# Tasks and exercises
a. Set down the passage of the music blog between "Does Anybody Really Know What Time It Is has" and "is.  Time for popcorn.", inclusive, keeping every word as it stands.
b. Carry the music blog about Chicago and Stephen Foster further, picking up after its final sentence.

# Selected extract
November 7, 1970 Chicago releases Does Anybody Really Know What Time It Is!

day 214

I’ve talked before about my high school band TIGHT with Kenny Kirkland and Angel Fernandez.  Well, we covered all Chicago’s songs and Kenny Kirkland would teach me all my piano parts and he would write out all the horn parts. He was a genius musician.

Does Anybody Really Know What Time It Is has an intricate intro that I was too lazy to play.

Actually, I don’t really like the intro that much.

Actually, I don’t really know the intro. Maybe that’s why I don’t like it.  But I love the song.

We’re having a Nor’easter here in NY. It’s exhausting.

I know what time it is. 8 o’clock. Time to watch TV.

I know what time it is.  Time for popcorn.

I know what time it is. It’s Obama time!

 

 

Beautiful Dreamer

July 4, 1826 Happy Birthday to the Father of American Music, Stephen Foster!

red white and blue

Happy 4th of July to everyone.  Loved having my son Casey home for a week. We sang. We ate. We napped. We chatted. We napped. And sadly, we just dropped him off at Newark airport and Claudia’s very tearful. He’s a good dude, my son. Both my sons grew up really good. Thank god for their mother.

Tonight’s the Macy’s fireworks but it’s too hot to go out and watch.  I like to watch fireworks but am always a little freaked out about lighting them myself, what with me being a pianist and the whole blowing up the hands thing and all. I hated watching my kids light them too. Our old dog Emmet, who we inherited from Claudia’s cousin Diane (we miss you, Diane) hated this time of year and would hide in the closet with every boom.

My 1st cousin Johnny is the Firework King and has quite a show going on tonight. He’s in Milford, PA not far from  the Brevis country house. In Pennsylvania fireworks are legal. They sell them in every supermarket.

When I was a kid we had ash cans, cherry bombs, mats of firecrackers, roman candles, bottle rockets and my favorite, sparklers.  I know, I’m a wuss.  One afternoon when I was about twelve years old, me and the Amico boys, Joey and Philip and Chris, were all hanging out, climbing garages and fences a couple blocks away from my house.

We never used sidewalks. We would cut between houses through everyone’s driveways and we loved climbing on top of the garages. So, one day we’re on this garage and Philip Amico has an ash can, the most powerful of the fireworks, and he lobs it into the neighbor’s backyard and it lands on the guy’s hammock and blows the whole thing up. We scatter and run like hell in every direction. I make it home safely, and think, “Phew. All good.”

I sit down to dinner with my family and all of a sudden the doorbell rings. I don’t think anything of it and my mom yells SKIP GET OUT HERE and at the front door is this guy now holding Philip Amico by the collar and Philip’s sobbing cause he got caught and when the guy asked him who did it he blamed me so the guy wouldn’t take him to his mother’s house. Philip I’m still pissed at you for that! Not really!!

Today’s song is Beautiful Dreamer, written by Stephen Foster who is called the Father of American Music and July 4th is his birthday.  How perfect is that?

Whenever I hear Beautiful Dreamer I think of my buddy Kenny Kirkland and his nickname, Utica Dreamer.

# Record set
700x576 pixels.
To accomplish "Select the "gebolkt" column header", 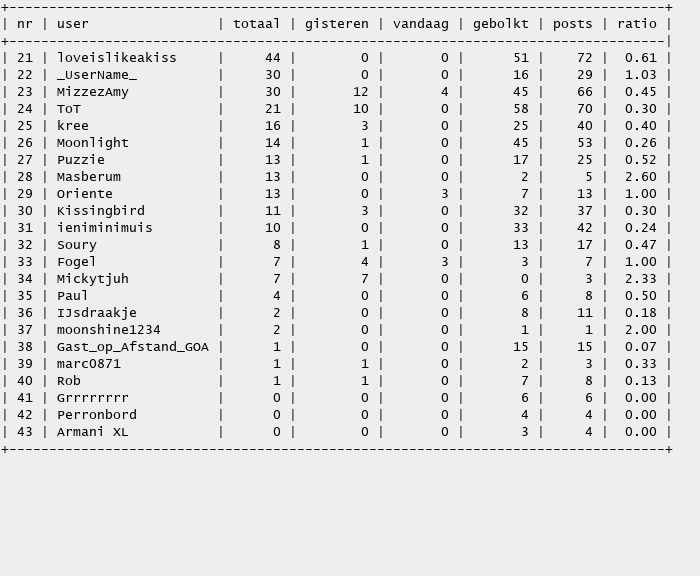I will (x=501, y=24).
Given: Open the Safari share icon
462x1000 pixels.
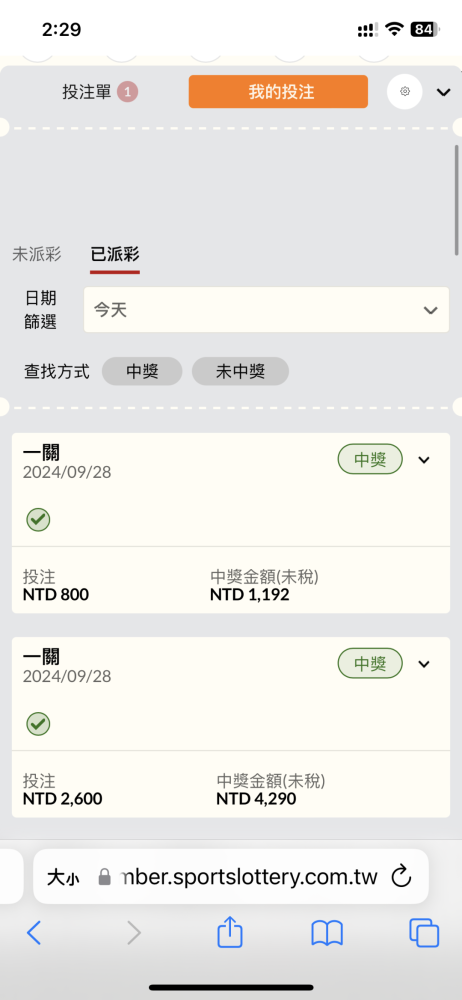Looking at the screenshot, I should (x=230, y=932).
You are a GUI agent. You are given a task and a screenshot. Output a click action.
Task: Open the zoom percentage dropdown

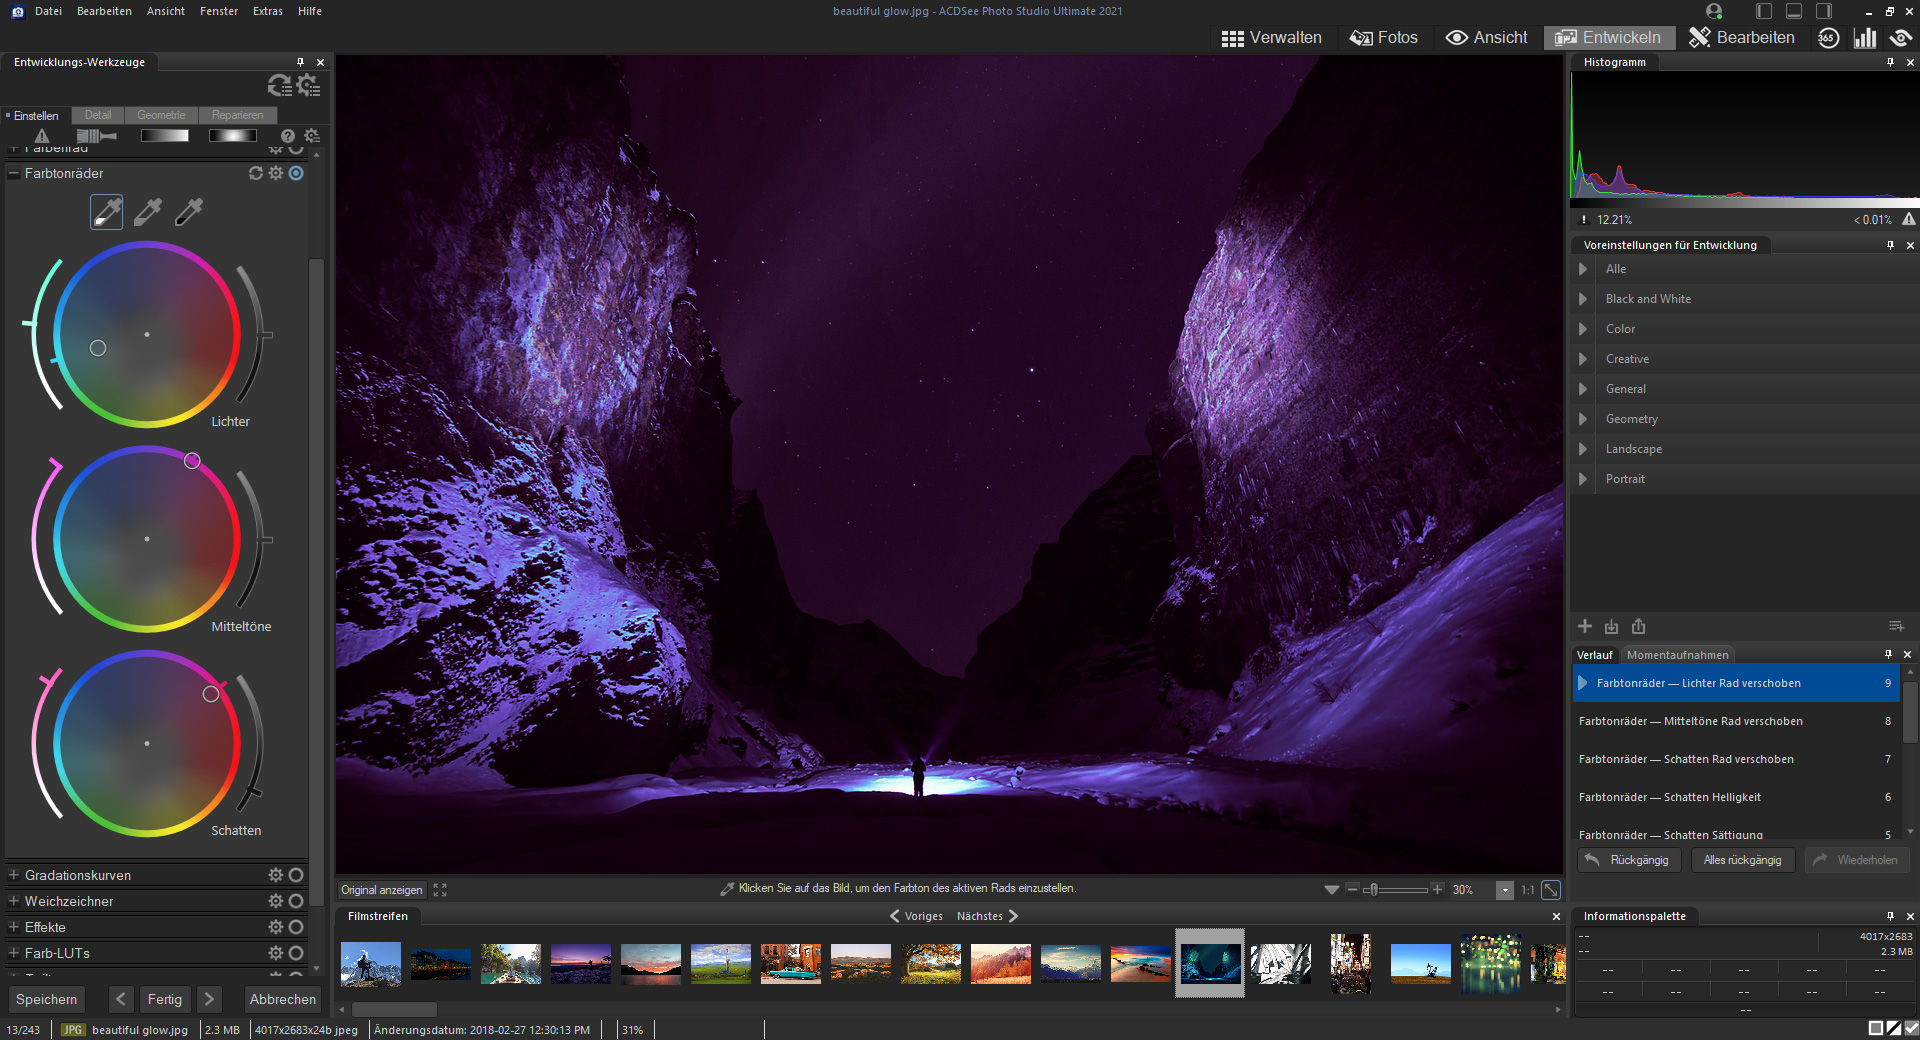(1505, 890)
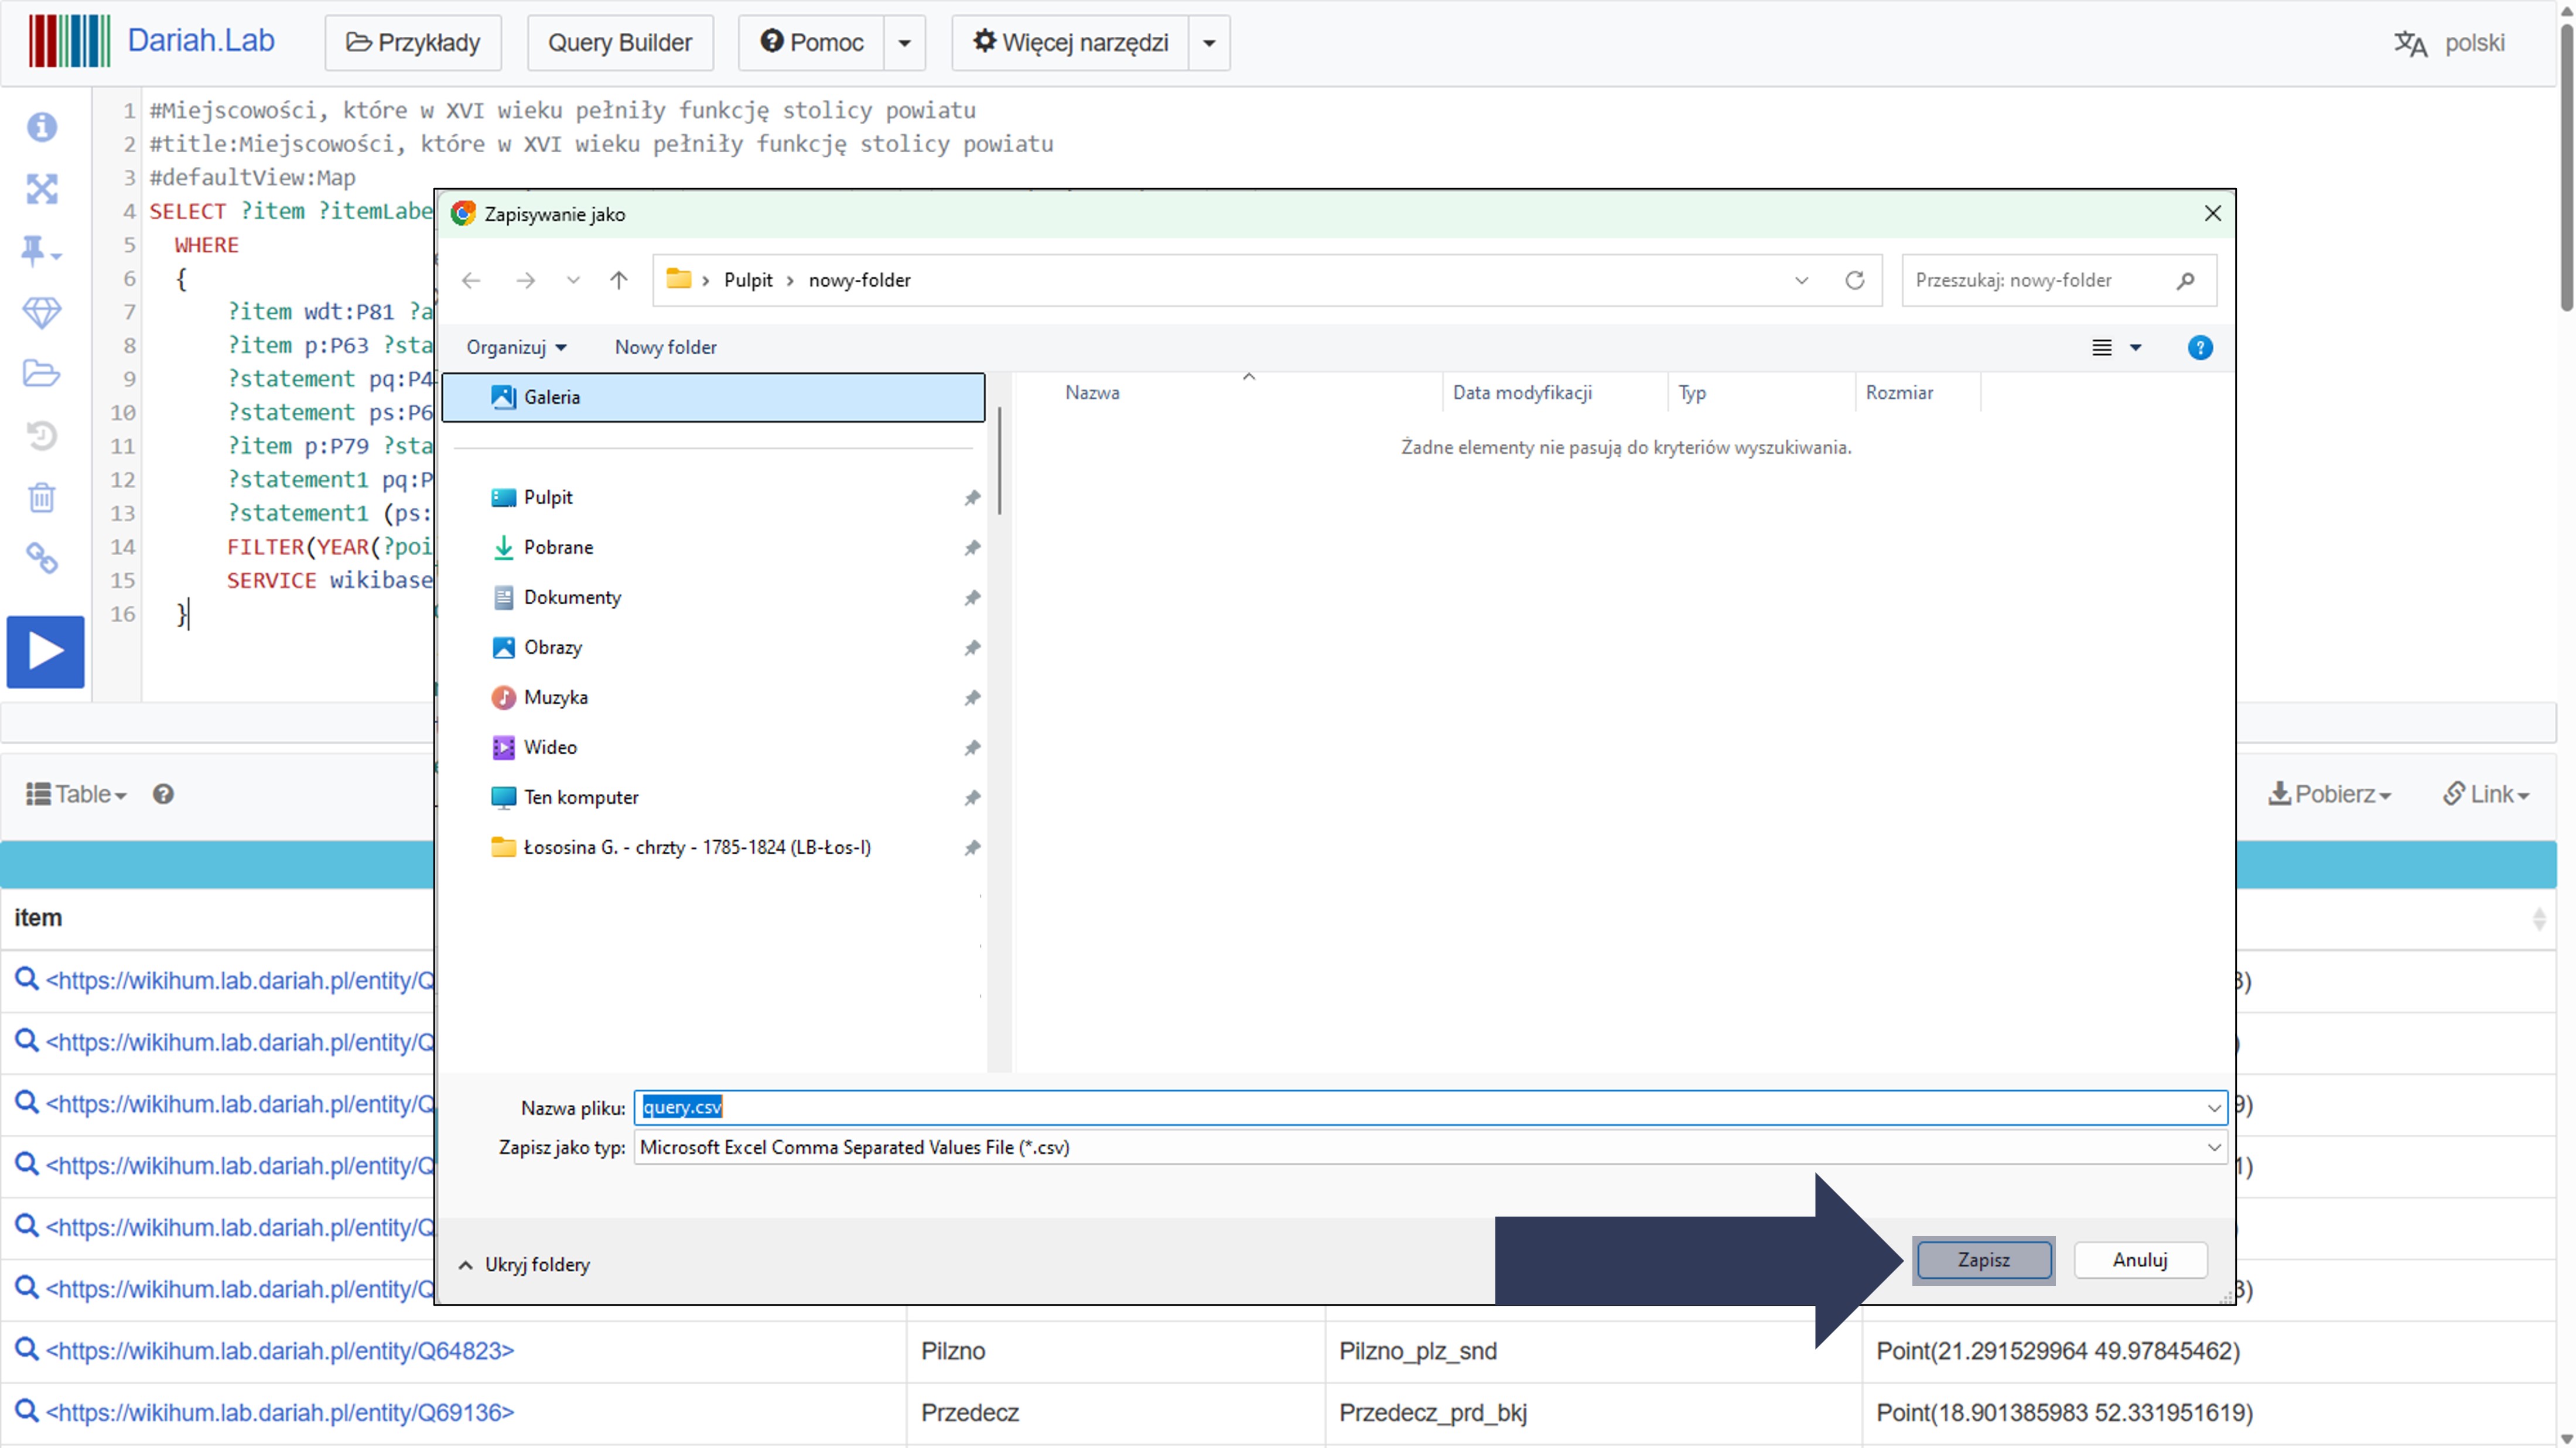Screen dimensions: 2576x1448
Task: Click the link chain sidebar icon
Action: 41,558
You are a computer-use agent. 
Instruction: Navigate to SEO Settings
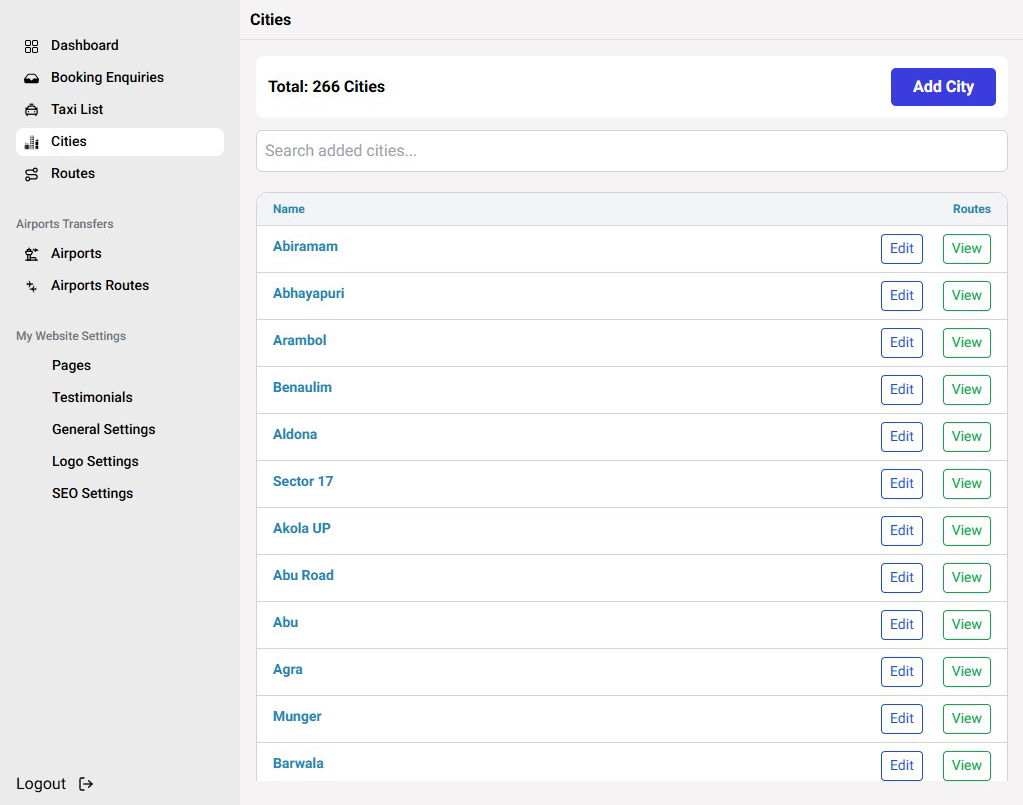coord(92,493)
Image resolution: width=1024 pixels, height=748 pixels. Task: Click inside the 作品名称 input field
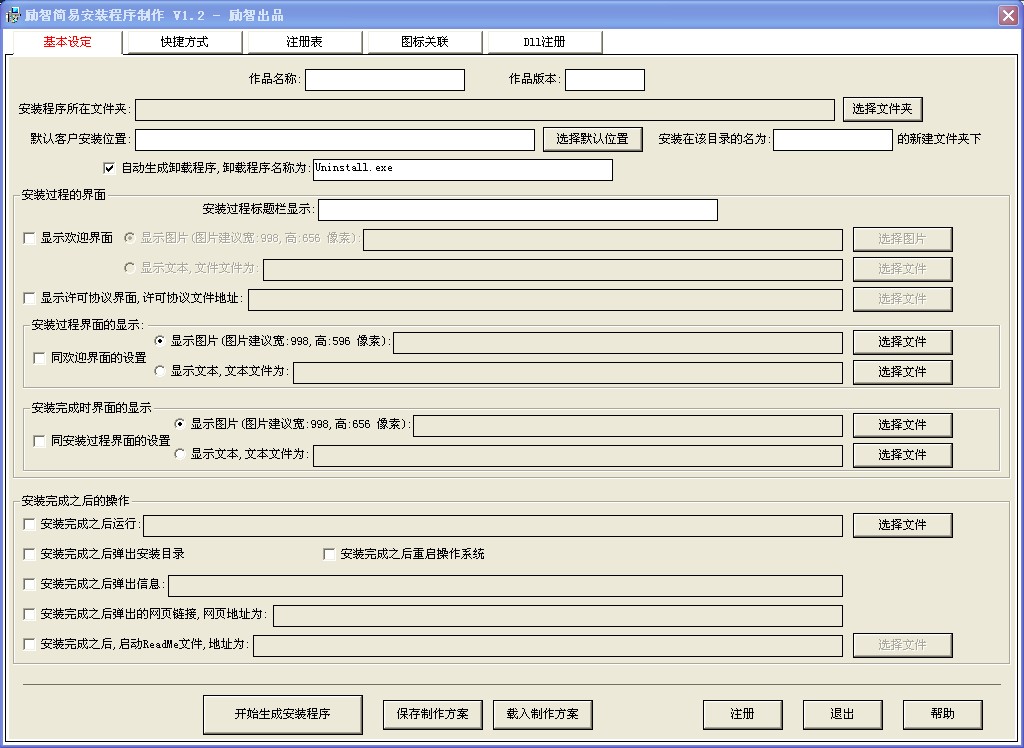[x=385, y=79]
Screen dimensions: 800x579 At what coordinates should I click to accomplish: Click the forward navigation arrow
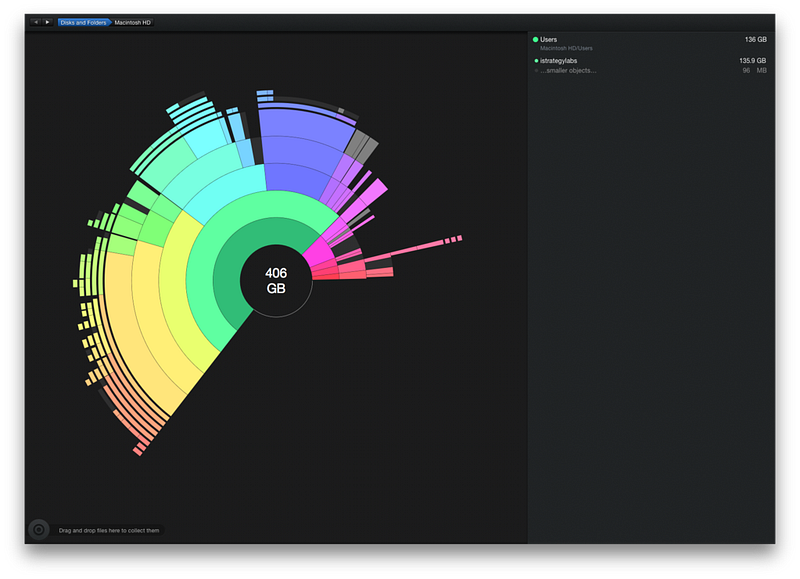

# Results of the exercise
a.
Does Anybody Really Know What Time It Is has an intricate intro that I was too lazy to play.

Actually, I don’t really like the intro that much.

Actually, I don’t really know the intro. Maybe that’s why I don’t like it.  But I love the song.

We’re having a Nor’easter here in NY. It’s exhausting.

I know what time it is. 8 o’clock. Time to watch TV.

I know what time it is.  Time for popcorn.

b.
At the intersection of Utica Avenue and Flatbush Avenue in Brooklyn is a diner that every musician ends up in at 2 in the morning after their gigs, and in high school, after gigs with my band TIGHT (with Angel Fernandez, Kenny Kirkland and Frank Bisignano) we’d end up in this diner, too. But Kenny had a long Utica Avenue bus ride back to his house, so sometime’s he’d pass on the diner.

So, one night we go in to the diner and Kenny goes to the bus stop.  We’re in the diner for over an hour and when we came out Kenny is sound asleep on the bus stop bench –  he probably missed like three or four buses and Frank Bisignano starts singing to him, “UTICA DREAMER DREAM UNTO ME” and that’s how Kenny got that nickname. You sort of had to be there.

But, happy 4th yall!

The Weight

May 26, 1940 Remembering Levon Helm on his birthday.

Maria. She's deaf.

I pulled in to Nazareth

That’s the first line of The Weight.  I know now this is a town in Pennsylvania, but in 1970 I thought this was the theme song for my high school, Nazareth Catholic High School in Brooklyn.

When I pulled into Nazareth for the first time it was like entering a frat house. An all-guys high school with young hip teachers and a couple of stuffy brothers (religious brothers, that is).

I entered the music room downstairs and that’s where I met Kenny Kirkland.  He and Lenny Sinisgalli (arranger, sax player who wrote….some jingle….Schaefer beer?) were playing a blues.  I knew I was in the right place.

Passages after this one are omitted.